A very merry, mental Christmas

I can’t possibly navigate December without writing about the subject that effects my mental health to such a degree that it can make me smile, reminisce, cry, thankful and whimsical all in one go.

The Main Event!

The thing we spend all year working towards.

And I’m sure that many of you feel the same.

Christmas is my favourite time of year. How many people say that? Yawn. But it is.

I love the weather, the twinkling lights, the opportunity to eat everything in sight, the smell of cinnamon, mince pies, movies, Christmas dinner, laughter, good company, gratitude, pyjamas, slippers, Christmas music and of course, the cherry on the pie, PRESENTS. No, sorry, that last one was a joke.
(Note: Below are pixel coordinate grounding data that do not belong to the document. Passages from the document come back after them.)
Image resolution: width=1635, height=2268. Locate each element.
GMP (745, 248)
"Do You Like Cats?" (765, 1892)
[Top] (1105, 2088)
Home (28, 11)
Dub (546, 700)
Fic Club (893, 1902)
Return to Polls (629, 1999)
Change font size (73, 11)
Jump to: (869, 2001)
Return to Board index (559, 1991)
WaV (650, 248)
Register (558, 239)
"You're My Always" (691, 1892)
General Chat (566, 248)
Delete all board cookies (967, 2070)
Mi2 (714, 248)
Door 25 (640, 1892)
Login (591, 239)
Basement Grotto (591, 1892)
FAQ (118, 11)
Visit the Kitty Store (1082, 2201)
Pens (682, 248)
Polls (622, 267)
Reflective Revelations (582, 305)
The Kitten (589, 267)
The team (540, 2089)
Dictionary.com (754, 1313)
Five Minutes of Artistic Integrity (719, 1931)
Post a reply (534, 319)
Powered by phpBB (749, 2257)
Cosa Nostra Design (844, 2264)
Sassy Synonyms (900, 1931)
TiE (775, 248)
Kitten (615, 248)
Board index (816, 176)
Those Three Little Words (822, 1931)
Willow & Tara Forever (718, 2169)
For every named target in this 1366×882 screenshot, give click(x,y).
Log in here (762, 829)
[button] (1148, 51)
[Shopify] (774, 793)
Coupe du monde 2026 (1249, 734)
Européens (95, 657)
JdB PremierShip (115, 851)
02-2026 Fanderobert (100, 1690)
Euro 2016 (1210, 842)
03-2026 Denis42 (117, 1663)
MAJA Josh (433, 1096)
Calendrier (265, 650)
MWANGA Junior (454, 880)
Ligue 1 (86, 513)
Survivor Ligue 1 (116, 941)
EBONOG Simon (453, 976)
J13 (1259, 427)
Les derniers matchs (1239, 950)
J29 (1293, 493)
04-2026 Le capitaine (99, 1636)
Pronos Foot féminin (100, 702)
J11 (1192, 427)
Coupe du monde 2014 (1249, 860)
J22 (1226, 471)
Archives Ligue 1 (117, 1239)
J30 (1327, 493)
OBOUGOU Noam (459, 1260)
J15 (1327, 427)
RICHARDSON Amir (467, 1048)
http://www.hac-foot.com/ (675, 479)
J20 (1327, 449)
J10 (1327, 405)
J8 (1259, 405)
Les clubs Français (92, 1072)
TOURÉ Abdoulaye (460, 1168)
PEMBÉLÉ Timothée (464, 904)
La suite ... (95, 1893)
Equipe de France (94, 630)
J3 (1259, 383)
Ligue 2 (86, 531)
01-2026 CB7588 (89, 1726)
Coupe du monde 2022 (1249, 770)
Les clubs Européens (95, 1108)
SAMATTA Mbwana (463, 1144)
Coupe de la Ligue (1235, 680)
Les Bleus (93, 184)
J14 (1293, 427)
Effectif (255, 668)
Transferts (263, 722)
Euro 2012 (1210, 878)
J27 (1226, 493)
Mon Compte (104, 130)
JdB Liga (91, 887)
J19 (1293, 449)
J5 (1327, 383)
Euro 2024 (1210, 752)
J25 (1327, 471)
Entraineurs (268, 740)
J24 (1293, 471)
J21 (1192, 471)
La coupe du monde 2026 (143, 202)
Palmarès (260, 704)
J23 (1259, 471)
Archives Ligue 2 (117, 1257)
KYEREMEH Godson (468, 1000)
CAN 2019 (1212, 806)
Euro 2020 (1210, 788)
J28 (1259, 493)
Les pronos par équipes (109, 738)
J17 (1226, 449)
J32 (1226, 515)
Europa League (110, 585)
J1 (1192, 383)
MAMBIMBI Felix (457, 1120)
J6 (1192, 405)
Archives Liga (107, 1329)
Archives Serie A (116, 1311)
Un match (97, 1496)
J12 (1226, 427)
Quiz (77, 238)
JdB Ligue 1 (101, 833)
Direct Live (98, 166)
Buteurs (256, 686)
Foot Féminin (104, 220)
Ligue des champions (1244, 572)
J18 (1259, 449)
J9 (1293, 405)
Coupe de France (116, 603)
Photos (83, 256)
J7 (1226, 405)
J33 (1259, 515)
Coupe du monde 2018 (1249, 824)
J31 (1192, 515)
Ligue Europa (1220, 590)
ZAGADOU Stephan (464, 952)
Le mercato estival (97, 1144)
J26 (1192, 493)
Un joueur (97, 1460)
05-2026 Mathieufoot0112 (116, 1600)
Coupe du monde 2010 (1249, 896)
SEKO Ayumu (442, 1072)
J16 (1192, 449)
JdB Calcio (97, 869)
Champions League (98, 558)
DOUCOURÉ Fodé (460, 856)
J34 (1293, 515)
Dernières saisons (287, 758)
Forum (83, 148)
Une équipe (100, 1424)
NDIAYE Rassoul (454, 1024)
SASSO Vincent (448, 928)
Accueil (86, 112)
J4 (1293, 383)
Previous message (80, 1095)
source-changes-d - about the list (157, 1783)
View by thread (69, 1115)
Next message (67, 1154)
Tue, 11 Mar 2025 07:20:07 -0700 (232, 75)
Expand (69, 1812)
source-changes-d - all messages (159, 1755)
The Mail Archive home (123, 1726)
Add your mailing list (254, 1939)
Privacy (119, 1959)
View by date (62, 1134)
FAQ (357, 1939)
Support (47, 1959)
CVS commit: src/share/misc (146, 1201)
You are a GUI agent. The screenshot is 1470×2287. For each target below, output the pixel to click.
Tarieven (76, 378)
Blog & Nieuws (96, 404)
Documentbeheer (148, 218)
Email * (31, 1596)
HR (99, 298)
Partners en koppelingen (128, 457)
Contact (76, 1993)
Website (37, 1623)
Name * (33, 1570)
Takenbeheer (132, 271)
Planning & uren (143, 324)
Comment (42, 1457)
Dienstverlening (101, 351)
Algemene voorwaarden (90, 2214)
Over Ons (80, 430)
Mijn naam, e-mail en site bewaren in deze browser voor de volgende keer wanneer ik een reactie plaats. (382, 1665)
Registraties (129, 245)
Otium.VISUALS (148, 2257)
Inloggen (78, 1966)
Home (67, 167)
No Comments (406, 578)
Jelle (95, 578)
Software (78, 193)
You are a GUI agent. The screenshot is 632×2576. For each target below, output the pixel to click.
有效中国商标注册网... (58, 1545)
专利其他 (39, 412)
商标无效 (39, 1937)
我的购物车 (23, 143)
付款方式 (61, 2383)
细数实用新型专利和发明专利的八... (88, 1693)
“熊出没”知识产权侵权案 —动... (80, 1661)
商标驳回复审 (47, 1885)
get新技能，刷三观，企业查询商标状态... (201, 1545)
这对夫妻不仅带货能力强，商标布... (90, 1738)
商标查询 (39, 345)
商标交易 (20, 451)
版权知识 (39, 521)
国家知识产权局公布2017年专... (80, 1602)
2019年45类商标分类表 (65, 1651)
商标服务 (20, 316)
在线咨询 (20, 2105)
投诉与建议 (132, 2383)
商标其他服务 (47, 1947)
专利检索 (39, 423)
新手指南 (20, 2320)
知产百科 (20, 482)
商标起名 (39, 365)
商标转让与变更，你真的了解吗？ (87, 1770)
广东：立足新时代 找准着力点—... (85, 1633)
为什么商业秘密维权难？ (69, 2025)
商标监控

The best part of the festivities these days is watching the magic unfold through the eyes of our child.

This is the first year our little one understands Christmas and is clearly genuinely excited. I’ve already spent weeks listening to questions about the tree, rudolph, what gifts are being requested from Santa and how much good behaviour has been banked to obtain said gifts. My ears started bleeding last week. I surrender!

Seriously though, listening to the chatter and watching as eyes become as bright as the North Star when they realise all the fun promised by the festive season, just rekindles thoughts of my own childhood christmases and the amazing time I had with my Mum and our many visitors.

People arrived throughout the fortnight of celebration, all of them came laden with food, drink, crockery (mum never had enough) and, of course, more gifts.

I was lucky that mum spent a lot of her time making sure I was sheltered from the difficulty she endured when I was small. She kept my childhood Christmasses as happy and fulfilling as possible. It’s only now I’ve become a parent myself that I understand clearly the sacrifices she made. I wish I could return the favour, but it’s too late. And therein lies another side of Christmas – the grief remembered and relived. But, I digress…

The best I can do is make sure my own child also has happy memories to dwell on when being retrospective and telling the next generation about this joyous time of the year.

But I know all too well that Christmas outside of the eyes of a child is commonly a time for stress, reflecting, anxiety, sadness and remembering things that can cause tears to shed or give you pause for thought.

I’m going to talk about balance again. I know I’ve mentioned it many, many times before, but it applies to Christmas too. Once the card writing, present buying, wrapping, grocery shopping and decorating is done, all you have left to do is enjoy it. We sometimes get lost in those chores and accidentally think that they are the most important aspects of the season. They aren’t.

Sure, we all enjoy the material things (no point lying), I love giving the gifts, writing cards and getting tangled in an abyss of wrapping paper and sellotape as well as spending hours decorating a tree only for the dog to yank it down again as soon as I leave the room. Watching the presents I’ve lovingly wrapped being torn apart with no care, not even bothering to read the gift card, makes me wonder why I put all that effort in to wrapping every year. The burnt roast potatoes and raw turkey is always a high point. Spending hours bending my nails back and ripping the skin on my hands as I try to prize the latest toy from a box designed by Houdini himself. The disappointment when the new bathrobe doesnt get around your bulging stomach, and the matching slippers that are so large you trip over your own feet trying to get to the last mince pie.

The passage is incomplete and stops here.